DIRECTIONS: The line that contains "Viewport: 2296px width, 1599px height." marks the end: retype the data below exactly from its first line through that line.

EXTRACTED DATA:
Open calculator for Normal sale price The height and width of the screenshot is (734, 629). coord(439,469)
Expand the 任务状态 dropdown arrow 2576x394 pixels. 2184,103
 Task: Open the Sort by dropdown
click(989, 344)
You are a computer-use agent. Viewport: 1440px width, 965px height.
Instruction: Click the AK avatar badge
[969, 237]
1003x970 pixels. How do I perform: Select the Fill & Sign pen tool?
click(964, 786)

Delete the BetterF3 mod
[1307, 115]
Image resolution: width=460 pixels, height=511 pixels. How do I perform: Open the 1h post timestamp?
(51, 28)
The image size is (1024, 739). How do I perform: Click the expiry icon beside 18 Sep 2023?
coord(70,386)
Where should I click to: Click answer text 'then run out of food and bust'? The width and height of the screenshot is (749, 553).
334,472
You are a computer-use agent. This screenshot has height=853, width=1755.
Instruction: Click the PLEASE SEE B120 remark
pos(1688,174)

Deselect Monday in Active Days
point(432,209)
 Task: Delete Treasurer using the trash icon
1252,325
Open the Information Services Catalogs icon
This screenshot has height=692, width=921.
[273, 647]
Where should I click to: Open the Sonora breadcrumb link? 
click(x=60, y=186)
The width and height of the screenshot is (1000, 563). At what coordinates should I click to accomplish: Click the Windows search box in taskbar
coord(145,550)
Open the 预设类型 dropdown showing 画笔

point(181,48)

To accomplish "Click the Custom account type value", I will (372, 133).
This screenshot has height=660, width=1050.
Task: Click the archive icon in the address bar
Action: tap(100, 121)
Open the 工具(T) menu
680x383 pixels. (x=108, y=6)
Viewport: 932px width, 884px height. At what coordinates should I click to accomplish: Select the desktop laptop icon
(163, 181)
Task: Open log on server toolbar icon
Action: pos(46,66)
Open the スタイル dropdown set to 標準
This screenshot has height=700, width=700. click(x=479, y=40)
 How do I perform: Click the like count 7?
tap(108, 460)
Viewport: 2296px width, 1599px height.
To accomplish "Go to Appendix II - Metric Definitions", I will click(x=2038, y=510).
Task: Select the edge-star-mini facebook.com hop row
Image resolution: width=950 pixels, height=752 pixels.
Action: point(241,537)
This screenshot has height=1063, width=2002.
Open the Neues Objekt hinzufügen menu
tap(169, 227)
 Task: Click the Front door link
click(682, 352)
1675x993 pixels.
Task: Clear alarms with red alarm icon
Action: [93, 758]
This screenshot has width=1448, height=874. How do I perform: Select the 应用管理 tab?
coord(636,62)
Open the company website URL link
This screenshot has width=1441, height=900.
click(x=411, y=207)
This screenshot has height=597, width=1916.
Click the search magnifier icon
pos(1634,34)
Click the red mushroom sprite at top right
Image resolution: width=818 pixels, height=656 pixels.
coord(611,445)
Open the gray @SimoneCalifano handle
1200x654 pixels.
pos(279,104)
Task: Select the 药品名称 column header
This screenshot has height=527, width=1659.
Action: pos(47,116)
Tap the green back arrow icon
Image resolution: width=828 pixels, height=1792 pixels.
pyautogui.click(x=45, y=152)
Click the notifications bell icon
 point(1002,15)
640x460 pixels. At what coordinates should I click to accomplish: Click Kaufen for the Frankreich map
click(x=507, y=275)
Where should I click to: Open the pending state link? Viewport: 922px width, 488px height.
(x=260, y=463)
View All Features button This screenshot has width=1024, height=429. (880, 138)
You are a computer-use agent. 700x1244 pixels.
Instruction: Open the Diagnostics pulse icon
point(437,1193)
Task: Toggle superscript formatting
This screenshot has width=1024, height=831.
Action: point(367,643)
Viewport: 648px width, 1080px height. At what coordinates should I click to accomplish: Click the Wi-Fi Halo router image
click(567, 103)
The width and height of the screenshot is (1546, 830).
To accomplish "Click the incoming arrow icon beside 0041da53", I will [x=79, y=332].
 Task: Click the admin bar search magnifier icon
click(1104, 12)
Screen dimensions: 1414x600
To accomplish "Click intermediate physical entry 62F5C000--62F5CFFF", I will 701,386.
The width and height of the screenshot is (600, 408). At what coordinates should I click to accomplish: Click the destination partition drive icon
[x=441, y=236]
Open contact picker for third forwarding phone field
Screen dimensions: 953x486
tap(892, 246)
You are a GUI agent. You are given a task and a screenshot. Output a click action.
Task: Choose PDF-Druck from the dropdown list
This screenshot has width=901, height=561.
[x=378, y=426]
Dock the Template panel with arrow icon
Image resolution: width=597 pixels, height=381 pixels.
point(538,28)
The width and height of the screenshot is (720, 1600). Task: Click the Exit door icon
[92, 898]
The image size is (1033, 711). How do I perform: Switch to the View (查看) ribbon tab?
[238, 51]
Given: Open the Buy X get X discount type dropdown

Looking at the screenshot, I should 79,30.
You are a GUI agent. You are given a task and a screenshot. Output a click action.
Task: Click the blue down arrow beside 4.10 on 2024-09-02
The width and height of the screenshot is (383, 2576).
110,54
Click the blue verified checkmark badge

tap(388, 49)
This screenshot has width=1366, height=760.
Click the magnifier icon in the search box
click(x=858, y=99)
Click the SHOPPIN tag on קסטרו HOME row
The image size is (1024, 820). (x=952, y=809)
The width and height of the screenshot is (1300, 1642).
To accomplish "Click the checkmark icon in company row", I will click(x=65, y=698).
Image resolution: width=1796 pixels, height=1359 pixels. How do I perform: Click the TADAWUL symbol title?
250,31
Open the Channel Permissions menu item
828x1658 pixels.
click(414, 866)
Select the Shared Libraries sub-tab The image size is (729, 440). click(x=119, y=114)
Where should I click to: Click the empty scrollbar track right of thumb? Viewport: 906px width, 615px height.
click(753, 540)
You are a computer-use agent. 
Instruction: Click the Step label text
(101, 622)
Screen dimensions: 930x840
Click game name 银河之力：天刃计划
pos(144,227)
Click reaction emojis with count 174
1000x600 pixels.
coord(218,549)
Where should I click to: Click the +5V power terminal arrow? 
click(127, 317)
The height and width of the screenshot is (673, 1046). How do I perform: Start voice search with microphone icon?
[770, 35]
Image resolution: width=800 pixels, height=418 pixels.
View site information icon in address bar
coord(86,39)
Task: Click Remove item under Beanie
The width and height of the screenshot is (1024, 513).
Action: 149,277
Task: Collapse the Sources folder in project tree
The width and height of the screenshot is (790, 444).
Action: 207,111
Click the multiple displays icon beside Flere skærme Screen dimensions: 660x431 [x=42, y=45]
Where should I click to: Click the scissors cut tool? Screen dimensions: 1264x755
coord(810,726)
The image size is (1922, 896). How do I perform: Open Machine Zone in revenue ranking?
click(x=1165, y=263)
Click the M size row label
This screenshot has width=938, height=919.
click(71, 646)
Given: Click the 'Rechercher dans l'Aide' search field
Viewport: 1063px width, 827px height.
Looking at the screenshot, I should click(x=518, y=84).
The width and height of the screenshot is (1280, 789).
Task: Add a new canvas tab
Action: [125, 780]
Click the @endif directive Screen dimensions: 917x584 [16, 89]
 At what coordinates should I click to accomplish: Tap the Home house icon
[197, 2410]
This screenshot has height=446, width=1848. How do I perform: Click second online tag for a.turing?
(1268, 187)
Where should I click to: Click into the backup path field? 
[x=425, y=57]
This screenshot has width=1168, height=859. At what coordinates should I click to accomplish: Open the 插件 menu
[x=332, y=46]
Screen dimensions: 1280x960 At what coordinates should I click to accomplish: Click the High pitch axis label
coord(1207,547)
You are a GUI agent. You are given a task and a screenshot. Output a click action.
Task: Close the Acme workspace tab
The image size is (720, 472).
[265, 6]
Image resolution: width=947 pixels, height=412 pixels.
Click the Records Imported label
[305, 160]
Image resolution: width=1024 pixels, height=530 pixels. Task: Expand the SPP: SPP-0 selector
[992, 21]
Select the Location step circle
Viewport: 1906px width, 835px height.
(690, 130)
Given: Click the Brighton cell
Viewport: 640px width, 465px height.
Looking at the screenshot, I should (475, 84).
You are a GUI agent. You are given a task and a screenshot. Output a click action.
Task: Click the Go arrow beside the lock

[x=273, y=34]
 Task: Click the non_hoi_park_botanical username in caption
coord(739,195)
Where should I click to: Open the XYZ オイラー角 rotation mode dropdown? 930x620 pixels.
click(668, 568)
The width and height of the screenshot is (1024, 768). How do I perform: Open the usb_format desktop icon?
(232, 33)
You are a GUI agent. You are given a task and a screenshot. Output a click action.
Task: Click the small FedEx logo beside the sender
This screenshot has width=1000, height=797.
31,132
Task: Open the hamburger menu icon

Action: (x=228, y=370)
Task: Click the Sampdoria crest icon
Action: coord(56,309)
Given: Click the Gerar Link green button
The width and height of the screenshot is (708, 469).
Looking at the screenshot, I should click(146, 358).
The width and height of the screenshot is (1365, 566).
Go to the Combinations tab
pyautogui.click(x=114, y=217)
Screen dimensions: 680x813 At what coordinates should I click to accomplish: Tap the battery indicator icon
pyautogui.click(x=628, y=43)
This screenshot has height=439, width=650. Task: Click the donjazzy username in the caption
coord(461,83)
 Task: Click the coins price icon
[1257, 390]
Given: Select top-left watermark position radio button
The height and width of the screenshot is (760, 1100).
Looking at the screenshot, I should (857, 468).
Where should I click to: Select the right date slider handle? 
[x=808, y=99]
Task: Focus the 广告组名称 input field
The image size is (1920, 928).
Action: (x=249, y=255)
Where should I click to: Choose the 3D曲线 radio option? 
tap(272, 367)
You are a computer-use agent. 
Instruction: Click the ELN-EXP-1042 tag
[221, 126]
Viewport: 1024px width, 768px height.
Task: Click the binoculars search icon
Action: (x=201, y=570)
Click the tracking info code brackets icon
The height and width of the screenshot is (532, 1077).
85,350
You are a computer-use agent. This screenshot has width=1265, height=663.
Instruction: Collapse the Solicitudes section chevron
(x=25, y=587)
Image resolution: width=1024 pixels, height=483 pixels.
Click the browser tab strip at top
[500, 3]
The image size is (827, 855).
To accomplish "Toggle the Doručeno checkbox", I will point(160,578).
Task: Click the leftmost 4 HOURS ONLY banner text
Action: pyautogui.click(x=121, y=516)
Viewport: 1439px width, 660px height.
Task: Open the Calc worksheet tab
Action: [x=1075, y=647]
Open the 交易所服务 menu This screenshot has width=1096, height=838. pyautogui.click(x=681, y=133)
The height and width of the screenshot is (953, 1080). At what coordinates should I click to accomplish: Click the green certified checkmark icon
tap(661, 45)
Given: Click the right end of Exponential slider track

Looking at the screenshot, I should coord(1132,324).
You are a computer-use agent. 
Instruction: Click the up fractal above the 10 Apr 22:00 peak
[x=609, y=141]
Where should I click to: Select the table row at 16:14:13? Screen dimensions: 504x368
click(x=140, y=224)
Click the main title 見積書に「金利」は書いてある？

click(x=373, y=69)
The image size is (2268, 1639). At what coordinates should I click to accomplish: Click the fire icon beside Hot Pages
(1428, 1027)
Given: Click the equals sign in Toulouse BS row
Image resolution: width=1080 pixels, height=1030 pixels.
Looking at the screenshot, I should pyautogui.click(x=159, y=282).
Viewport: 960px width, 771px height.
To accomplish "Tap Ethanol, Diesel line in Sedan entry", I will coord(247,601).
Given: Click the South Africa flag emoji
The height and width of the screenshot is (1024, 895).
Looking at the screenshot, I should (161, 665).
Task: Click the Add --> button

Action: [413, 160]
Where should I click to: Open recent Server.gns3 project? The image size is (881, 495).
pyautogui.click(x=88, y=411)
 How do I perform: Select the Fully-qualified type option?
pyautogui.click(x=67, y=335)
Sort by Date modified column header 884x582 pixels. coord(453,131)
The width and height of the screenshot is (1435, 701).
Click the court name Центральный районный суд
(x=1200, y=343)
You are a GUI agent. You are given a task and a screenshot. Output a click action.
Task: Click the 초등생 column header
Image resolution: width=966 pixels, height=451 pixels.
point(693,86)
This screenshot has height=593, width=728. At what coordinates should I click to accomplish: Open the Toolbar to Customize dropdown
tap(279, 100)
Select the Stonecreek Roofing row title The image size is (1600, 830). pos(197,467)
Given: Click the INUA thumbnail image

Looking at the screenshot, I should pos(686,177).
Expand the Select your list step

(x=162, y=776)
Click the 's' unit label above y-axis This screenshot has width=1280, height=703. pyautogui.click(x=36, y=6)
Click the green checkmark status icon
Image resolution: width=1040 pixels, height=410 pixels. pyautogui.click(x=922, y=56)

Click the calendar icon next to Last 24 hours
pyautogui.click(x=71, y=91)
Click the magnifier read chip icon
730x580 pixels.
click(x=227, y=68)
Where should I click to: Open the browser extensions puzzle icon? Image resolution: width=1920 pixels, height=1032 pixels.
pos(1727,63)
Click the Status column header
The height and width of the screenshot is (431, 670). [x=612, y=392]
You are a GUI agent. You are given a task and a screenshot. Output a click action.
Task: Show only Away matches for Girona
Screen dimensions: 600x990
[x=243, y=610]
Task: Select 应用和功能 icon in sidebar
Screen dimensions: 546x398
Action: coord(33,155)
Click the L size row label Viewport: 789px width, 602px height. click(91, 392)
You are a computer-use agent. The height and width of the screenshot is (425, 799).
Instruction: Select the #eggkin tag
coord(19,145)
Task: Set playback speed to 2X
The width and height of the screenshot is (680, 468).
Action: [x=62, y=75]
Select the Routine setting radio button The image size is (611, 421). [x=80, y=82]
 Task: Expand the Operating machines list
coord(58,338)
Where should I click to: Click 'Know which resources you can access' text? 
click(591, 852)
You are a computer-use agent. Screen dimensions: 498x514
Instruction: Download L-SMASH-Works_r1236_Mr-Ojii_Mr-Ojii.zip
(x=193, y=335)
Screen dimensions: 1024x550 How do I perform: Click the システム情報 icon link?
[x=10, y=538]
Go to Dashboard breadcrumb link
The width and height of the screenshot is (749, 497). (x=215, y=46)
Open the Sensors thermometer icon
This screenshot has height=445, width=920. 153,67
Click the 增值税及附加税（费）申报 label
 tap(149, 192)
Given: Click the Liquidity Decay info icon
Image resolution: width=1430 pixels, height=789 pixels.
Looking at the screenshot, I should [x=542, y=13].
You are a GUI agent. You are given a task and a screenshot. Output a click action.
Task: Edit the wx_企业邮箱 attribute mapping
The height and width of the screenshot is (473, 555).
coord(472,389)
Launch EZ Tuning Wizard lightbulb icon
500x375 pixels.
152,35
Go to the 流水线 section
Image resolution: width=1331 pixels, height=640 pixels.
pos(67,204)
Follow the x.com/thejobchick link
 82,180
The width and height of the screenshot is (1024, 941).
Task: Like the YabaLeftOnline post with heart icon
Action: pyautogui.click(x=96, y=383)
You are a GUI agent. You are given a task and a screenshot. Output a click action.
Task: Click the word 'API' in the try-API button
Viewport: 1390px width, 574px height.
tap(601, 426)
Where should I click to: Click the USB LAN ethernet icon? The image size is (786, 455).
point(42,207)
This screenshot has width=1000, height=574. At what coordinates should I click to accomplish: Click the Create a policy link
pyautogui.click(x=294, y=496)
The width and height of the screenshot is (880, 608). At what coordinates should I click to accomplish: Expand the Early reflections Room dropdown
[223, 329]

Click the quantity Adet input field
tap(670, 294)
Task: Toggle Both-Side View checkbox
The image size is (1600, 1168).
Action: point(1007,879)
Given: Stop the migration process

YOUR SOLUTION:
Open calculator for Normal sale price The height and width of the screenshot is (734, 629). coord(439,469)
Expand the 任务状态 dropdown arrow 2576x394 pixels. 2184,103
 Task: Open the Sort by dropdown
click(989, 344)
You are a computer-use agent. Viewport: 1440px width, 965px height.
Instruction: Click the AK avatar badge
[969, 237]
1003x970 pixels. How do I perform: Select the Fill & Sign pen tool?
click(964, 786)

Delete the BetterF3 mod
[1307, 115]
Image resolution: width=460 pixels, height=511 pixels. How do I perform: Open the 1h post timestamp?
(51, 28)
The image size is (1024, 739). How do I perform: Click the expiry icon beside 18 Sep 2023?
coord(70,386)
Where should I click to: Click answer text 'then run out of food and bust'? The width and height of the screenshot is (749, 553).
334,472
You are a computer-use agent. This screenshot has height=853, width=1755.
Instruction: Click the PLEASE SEE B120 remark
pos(1688,174)

Deselect Monday in Active Days
point(432,209)
 Task: Delete Treasurer using the trash icon
1252,325
Open the Information Services Catalogs icon
This screenshot has height=692, width=921.
[273, 647]
Where should I click to: Open the Sonora breadcrumb link? 
click(x=60, y=186)
The width and height of the screenshot is (1000, 563). At what coordinates should I click to accomplish: Click the Windows search box in taskbar
coord(145,550)
Open the 预设类型 dropdown showing 画笔

point(181,48)

To accomplish "Click the Custom account type value", I will (372, 133).
This screenshot has height=660, width=1050.
Task: Click the archive icon in the address bar
Action: tap(100, 121)
Open the 工具(T) menu
680x383 pixels. (x=108, y=6)
Viewport: 932px width, 884px height. At what coordinates should I click to accomplish: Select the desktop laptop icon
(163, 181)
Task: Open log on server toolbar icon
Action: pos(46,66)
Open the スタイル dropdown set to 標準
This screenshot has height=700, width=700. click(x=479, y=40)
 How do I perform: Click the like count 7?
tap(108, 460)
Viewport: 2296px width, 1599px height.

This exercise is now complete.